2000: l’arrivo e Marcello Lippi

Quando arrivai” ci racconta, “Sapevo bene che non avrei avuto tanto spazio. Conobbi Lippi, poi subentrò Tardelli”. Breve ripasso: in estate, i nerazzurri escono dalla Champions sconfitti nei preliminari dall’Helsinborg; poi perdono la Supercoppa contro la Lazio e quindi non cominciano bene in campionato. Lippi si sfoga in conferenza stampa, apre la crisi e viene esonerato. “La squadra mi aveva accolto benissimo. Ricordo che Javier (Zanetti, ndr) mi disse che avrei potuto chiedergli qualsiasi cosa e ci sarebbe stato. Non aveva ancora figli ma era già paterno: per me è stato davvero speciale e gliene sarò sempre grato”.

 

 

“Ho esordito proprio in Supercoppa, poi ho giocato anche due tempi in Coppa Italia e in Coppa Uefa. Tre partite in totale, ma ero ancora acerbo”. Ed è così che viene prestato al Torino in Serie B, quando il campionato è già cominciato. Ai tempi, il mercato consente una parentesi anche a ottobre: De Ascentiis, Delli Carri e proprio Peralta sono state le ultime operazioni del Toro che ha cambiato proprietà e punta alla Serie A con Gigi Simoni allenatore.

 

Un anno strano. Dal punto di vista personale, pessimo. Serviva gente esperta a quella squadra per cercare la promozione. Con Camolese (subentrato a Simoni, ndr) cominciammo a fare tantissimi punti e riuscimmo a vincere il campionato. La festa fu bellissima, me la ricordo ancora: mi sentivo comunque coinvolto e i tifosi, nonostante le mie sole 4 presenze, mi riconoscevano sempre. Ma purtroppo è andata meno bene di quello che pensavo”.

 

Insomma, l’Italia lo forma, ma non lo esalta.

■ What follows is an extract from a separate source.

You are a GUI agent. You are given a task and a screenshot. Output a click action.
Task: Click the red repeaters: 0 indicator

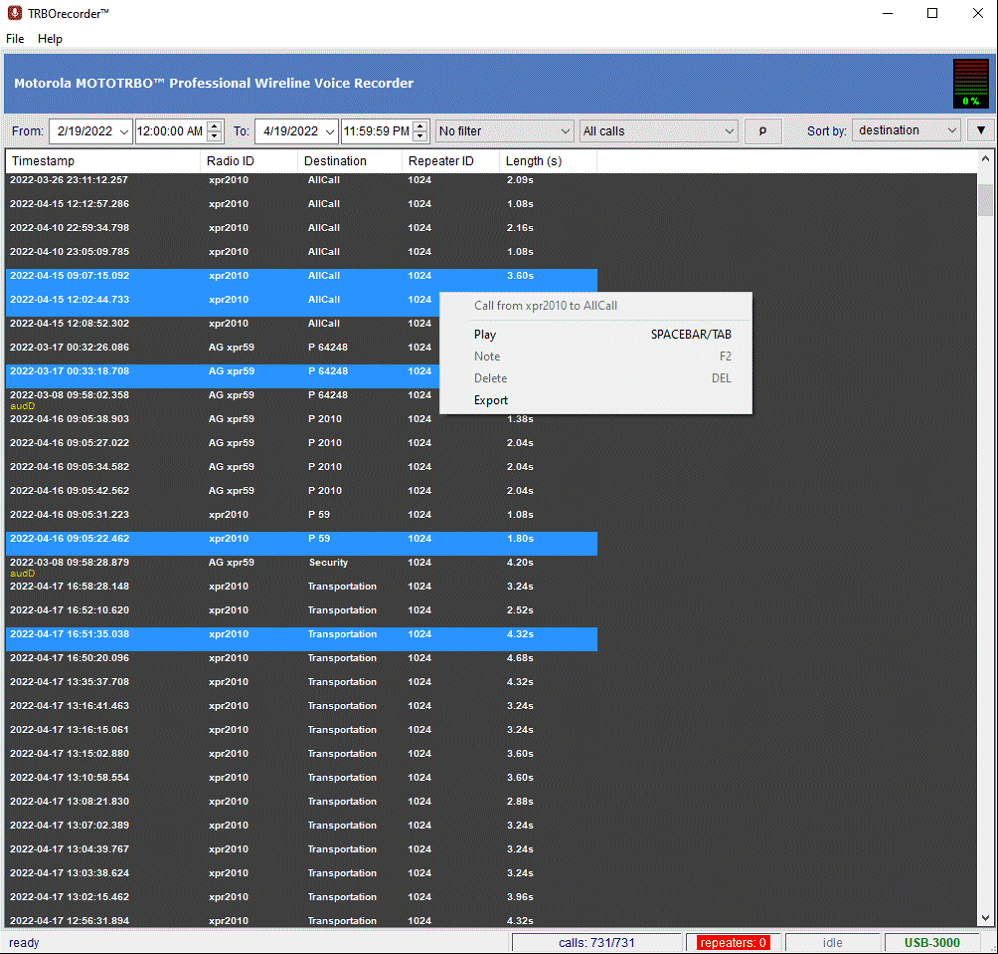[733, 942]
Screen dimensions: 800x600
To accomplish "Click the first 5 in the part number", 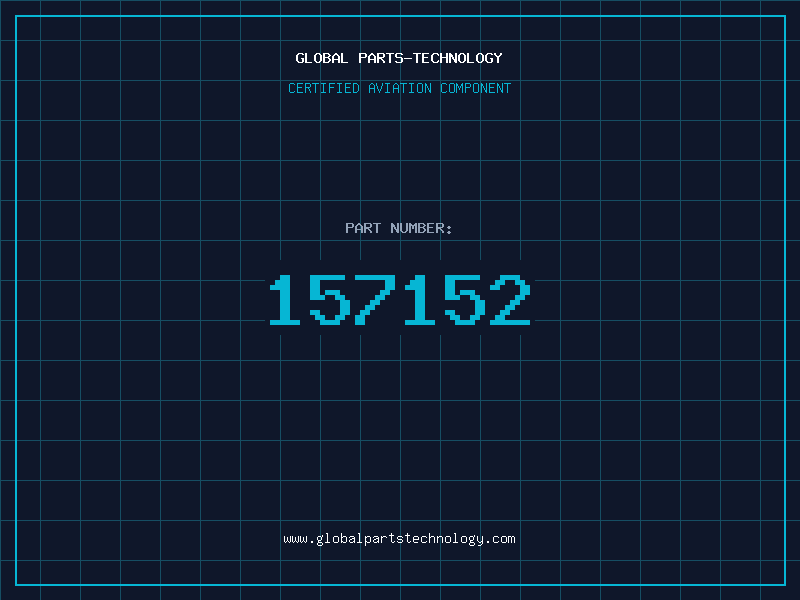I will coord(330,300).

Impara il sapore amaro delle panchine e delle esclusioni. “Nell’estate 2001, l’Inter mi prestò all’Ipswich in Premier. Fu tutta un’altra storia”. 22 presenze e 3 gol: “Avevano capito come mettermi in campo e come valorizzarmi: mi sono divertito tantissimo”. Ma poi? Il richiamo di casa è stato più forte. Riecco il Racing: l’Inter lo cede, lui ricomincia da dove è partito. È la sua seconda volta lì: in carriera ci andrà anche una terza. “È un club a cui devo moltissimo. Come all’Huracan. Mi ha aperto le porte della carriera, ha dei tifosi che mi ricordano tantissimo proprio quelli del Torino: caldi, passionali. È stata un’avventura anche il ritorno, perché non mi aspettavo potesse avvenire”. Dopo un anno di Racing, si trasferisce al Santos Laguna in Messico; quindi al Tigre. Poi, torna al Racing, dove fa ancora molto, tanto da passare al River (stagione 2007/2008).

 

Cosa succede? Nuova esperienza, ma qualcosa va storto. Pochissime partite, non si impone: giocare nei Millonarios ha un fascino tutto suo, è sempre una sfida. “Non l’ho persa, anche se non è andata come volevo”. E quando la sua carriera sembra destinata a restare in Sud America, arriva di nuovo la chiamata dall’Europa. “Il Cluj era una bella opportunità. Diversa. Perché non sfruttarla?”. Di nuovo bagagli fatti e una partenza verso la Romania. Ci resta per 4 anni, vincendo tre scudetti, tre coppe di Romania e due Supercoppe. In una stagione (2009/2010), lo allena anche l’italianissimo Mandorlini. “Abbiamo fatto la storia del club. Quegli anni mi mancano molto. Se devo pensare a una squadra al di fuori dell’Argentina, c’è proprio il Cluj”. Che saluta per tentare una nuova esperienza in Cile (Universidad Catolica e Universidad de Conception), prima di  smettere nel 2015, a 36 anni. 

La nuova vita

Ora sono diventato imprenditore. Vendo carne che allevo in Patagonia, ho anche giocato a basket e ho una scuola calcio per bambini di 4-5 anni. Come dite in Italia? Il lupo perde il pelo ma non il vizio, giusto? Devo dire che nella mia vita professionale non mi sono per niente annoiato: ho conosciuto tanti mondi diversi, tante persone con cui ho ancora un rapporto. A un giovane giocatore argentino direi di approfittare subito della chiamata dall’Europa. È un cammino difficile, pieno di difficoltà, di giorni felici ma anche tremendi. Se vive con l’ansia di fare male, non potrà godersi i tanti momenti belli che potrà incontrare. Bisogna buttarsi, avere coraggio”. Sixto l’ha fatto. In Italia non è stato come Lautaro (e quel retroscena proprio sul Torino...). Ma ne è valsa la pena lo stesso.